All of this reminds me of painting.

Salatin always looks for ways to get two or three results from one action. It’s something that operates in a great painting: each element works in various ways as part of a whole image. Any particular line, or form, or color, has its own interest and quality, its own sense of unity, but it’s also integrated into a larger system, a bigger picture. Either as a color element in relation to other colors or in the shape it offers on the surface, or in the way lines both define a given form, in and of itself, and yet seem to complete or extend other lines related to other forms. When Salatin takes his Eggmobile (which Pollan describes as a kind of prairie schooner full of chickens) out into a paddock where the cows have grazed, they aren’t just being fed, they’re also:

1) controlling the fly population by consuming the maggots.

2) fertilizing the soil with their own waste.

3) surviving without anyone needing to provide anything but what’s already there.

Salatin does only one thing: move the animals from one place to another. He tows them or herds them  into the paddock and sets them loose. Then he moves them back into their pens. That’s the extent of his intervention. In the end: grass. Big grass. A crop that would tower over your head if he let it grow, grass you could get lost in, grass that is steadily rebuilding the depleted topsoil in his valley.

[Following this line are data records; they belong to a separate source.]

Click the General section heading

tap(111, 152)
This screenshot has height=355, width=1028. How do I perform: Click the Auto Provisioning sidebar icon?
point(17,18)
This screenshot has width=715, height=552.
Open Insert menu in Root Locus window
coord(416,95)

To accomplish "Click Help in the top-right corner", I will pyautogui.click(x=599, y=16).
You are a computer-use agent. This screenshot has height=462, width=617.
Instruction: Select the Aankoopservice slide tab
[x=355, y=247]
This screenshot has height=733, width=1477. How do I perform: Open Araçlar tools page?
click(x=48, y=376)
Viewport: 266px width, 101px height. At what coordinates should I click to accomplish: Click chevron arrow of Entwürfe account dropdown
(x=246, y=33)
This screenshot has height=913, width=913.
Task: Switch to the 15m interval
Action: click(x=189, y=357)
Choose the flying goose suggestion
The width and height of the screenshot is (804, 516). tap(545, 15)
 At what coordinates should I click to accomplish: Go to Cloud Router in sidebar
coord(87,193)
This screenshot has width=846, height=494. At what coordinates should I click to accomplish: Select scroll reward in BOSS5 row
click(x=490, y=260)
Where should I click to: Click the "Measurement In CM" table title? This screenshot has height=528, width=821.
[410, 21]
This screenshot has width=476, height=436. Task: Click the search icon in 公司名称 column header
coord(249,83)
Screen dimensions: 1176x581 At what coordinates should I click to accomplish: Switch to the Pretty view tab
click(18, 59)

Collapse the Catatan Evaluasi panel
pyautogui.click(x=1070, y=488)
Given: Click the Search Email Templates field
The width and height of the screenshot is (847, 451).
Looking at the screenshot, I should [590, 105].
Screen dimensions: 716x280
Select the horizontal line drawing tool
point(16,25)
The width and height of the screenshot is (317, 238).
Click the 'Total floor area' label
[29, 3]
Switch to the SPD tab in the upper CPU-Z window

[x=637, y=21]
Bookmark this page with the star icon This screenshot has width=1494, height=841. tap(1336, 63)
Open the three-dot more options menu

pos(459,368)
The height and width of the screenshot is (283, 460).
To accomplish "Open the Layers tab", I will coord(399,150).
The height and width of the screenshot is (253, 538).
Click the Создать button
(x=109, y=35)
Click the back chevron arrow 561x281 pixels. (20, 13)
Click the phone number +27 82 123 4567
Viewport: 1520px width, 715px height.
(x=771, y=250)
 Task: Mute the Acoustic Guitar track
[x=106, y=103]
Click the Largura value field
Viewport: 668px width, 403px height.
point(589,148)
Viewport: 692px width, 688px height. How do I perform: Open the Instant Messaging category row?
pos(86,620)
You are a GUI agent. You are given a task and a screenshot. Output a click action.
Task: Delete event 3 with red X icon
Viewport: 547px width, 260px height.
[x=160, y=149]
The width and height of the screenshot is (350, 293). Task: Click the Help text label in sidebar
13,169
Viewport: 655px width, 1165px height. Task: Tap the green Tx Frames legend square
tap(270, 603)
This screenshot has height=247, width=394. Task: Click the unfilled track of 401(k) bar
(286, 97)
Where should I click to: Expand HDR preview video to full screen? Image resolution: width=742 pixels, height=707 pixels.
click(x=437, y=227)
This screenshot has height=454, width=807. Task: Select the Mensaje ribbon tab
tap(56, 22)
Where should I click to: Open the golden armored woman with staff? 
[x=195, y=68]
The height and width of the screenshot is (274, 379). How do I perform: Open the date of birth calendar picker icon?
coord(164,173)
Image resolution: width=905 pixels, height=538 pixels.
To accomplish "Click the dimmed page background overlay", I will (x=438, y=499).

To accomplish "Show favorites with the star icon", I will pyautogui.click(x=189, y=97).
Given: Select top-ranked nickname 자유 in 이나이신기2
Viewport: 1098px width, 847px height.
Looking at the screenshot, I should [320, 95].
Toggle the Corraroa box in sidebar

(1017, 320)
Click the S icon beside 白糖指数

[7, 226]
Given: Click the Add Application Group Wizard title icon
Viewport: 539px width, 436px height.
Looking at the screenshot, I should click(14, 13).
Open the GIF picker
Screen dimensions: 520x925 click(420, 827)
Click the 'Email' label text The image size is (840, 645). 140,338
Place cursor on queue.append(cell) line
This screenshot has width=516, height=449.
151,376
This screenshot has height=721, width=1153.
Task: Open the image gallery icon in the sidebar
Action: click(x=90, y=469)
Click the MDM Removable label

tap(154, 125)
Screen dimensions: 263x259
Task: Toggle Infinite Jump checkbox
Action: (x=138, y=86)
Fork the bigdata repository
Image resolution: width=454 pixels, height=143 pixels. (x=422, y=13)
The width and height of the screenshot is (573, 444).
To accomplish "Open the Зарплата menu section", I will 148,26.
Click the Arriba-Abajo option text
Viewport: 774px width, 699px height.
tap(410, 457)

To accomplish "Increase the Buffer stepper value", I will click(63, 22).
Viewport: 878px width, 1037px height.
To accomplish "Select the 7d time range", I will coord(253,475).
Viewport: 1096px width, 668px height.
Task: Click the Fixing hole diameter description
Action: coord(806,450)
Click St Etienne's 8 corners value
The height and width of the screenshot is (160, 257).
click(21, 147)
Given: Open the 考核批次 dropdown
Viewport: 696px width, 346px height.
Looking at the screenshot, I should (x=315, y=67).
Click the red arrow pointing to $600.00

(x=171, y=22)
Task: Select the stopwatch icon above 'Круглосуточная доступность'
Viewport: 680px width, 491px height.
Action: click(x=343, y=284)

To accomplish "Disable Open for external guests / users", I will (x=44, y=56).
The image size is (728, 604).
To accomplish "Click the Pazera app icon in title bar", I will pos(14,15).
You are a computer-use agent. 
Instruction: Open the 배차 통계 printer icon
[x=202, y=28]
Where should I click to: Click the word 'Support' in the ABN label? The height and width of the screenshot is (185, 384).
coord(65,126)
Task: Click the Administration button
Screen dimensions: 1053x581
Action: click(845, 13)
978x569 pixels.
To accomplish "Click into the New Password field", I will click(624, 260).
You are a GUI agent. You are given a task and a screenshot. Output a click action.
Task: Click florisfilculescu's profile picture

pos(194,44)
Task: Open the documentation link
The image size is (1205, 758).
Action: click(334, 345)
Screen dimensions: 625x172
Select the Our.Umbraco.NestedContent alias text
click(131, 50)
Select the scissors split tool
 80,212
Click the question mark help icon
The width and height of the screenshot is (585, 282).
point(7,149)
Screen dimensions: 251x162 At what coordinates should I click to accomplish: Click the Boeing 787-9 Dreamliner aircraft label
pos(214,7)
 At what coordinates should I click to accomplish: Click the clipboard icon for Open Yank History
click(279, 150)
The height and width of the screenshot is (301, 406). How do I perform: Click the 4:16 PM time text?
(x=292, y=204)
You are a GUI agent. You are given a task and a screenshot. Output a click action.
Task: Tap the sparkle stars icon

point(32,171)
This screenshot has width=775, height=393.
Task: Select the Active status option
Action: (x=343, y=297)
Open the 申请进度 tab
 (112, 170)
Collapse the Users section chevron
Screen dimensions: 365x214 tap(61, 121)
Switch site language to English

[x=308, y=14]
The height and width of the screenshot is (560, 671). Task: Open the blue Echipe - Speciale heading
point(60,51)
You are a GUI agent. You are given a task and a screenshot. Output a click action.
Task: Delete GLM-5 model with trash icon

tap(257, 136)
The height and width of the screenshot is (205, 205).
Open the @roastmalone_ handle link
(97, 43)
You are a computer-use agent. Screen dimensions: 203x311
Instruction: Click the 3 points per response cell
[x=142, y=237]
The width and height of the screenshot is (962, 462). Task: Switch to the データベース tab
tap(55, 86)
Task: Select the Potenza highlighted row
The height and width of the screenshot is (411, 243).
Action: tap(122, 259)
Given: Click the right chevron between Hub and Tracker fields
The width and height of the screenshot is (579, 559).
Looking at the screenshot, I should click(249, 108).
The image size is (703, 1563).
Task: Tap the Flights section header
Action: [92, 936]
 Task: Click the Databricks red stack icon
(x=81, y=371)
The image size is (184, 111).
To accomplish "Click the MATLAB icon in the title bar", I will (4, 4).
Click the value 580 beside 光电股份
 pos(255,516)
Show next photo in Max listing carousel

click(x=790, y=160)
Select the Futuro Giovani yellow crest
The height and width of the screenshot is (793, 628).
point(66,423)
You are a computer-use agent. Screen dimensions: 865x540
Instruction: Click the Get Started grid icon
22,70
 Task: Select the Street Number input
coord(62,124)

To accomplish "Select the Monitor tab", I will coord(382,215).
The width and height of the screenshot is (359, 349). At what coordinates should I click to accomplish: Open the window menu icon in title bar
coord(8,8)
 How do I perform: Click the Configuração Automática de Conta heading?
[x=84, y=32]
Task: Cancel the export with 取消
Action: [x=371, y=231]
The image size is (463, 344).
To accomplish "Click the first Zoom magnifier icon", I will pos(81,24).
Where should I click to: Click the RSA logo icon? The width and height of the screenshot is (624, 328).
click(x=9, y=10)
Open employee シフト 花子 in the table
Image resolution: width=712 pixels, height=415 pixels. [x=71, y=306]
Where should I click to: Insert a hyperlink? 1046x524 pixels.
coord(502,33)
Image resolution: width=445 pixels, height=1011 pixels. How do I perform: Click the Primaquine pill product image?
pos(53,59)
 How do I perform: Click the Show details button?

I’ve been a gardener for many years, and all this time, I’ve been reminded of painting as I plant and cut and prune and feed. It’s a constant process all through the warmer months of looking and modifying what’s there, making little adjustments, starting something completely new, tossing out what isn’t working. To grow plants you need to keep adjusting and improving what’s already been done as you watch something come into view, exactly the way the image in a painting emerges. Painting or planting, you’re growing something. You’re making little adjustments that slowly enable an image to emerge, the way it happens in the garden, except that it takes less effort to grow lettuce: it emerges on its own, with very little effort, compared to what it takes to create an image of it. Either way, though, it feels as if you’re tending something with a life of its own. And, when it’s going really well, a painting seems to happen effortlessly–the way a plant produces fruit or a flower–in ways you don’t entirely expect. You’re always a little surprised by how things turn out.